Omega 3 Fatty Acids Bipolar Natural Solutions

Omega 3 fatty acids bipolar and depression research is very encouraging.

As a matter of fact, there is a possibility that a diet low in omega 3 fatty acids may actually cause significantly more mental problems, depression and bipolar mood swings.

Bipolar (sometimes called manic-depression) is characterized by extreme back-and-forth swings from euphoric highs to unbearable lows. If left untreated, it can be very serious.

Occasional feelings of depression are only natural. But when long-term sadness, despair or erratic up and down moodiness is a common occurrence, it’s time to take action.

And since mood-altering drugs can have such serious negative side effects, it’s best to begin with lifestyle changes and natural alternatives. This is especially true since omega 3 fatty acids are now being researched in connection with bipolar disorders.

Five lifestyle changes and natural alternatives to help manage bipolar disorder:

1. Reduce stressful situations – Start making healthy lifestyle changes. Find ways to relax. This is no time for a “no pain, no gain” or “go the extra mile” push. Avoid things that upset you, such as the “news” and negative people. Only read things that make you feel good. Come up with interesting, enjoyable and relaxing projects.

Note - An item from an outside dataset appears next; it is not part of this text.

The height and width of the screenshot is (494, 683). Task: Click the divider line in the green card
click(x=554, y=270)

2. Exercise regularly and daily – For a daily dose of “feel good” hormones, you can’t beat daily moderate exercise. But don’t go overboard. A simple half-hour walk can do wonders for working off negative emotions and up-lifting your spirits.

3. Focus on the positive
– There are things in everyone’s life that they like and things they don’t like. Your job is to focus on more of the good things in your life. Eliminate or ignore the negative and appreciate the positive for all your worth. Do more things you enjoy and surround yourself with supportive, happy, positive people.

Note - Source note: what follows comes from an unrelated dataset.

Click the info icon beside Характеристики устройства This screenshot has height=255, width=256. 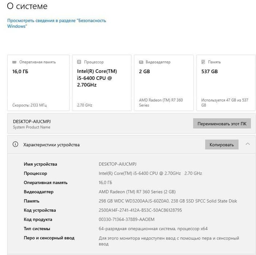(15, 144)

4. Eat healthy and avoid unhealthy – Give up junk food and begin eating the healthiest diet possible. This includes colorful vegetables, fresh fruit, whole grains, lean poultry, low-fat dairy and plenty of omega 3 fish. Drink only clean water and, if you smoke, quit. Avoid sweets, caffeine, alcohol and trans-fats. And make sure the fats you eat are the healthy essential fatty acids from foods rich in omega 3 fatty acids.

5. Add supplements to your diet
– There’s no way you can get enough nutrition from your diet to handle this stressful time of life. Good quality natural supplements help your body to deal with daily stress. And above all, you need to increase your intake of good fatty acids and high quality oils.

Numerous studies show that people who eat the most  fish, suffer the least amount of anxiety, depression and bipolar. This makes increasing your fish oil consumption an easy decision.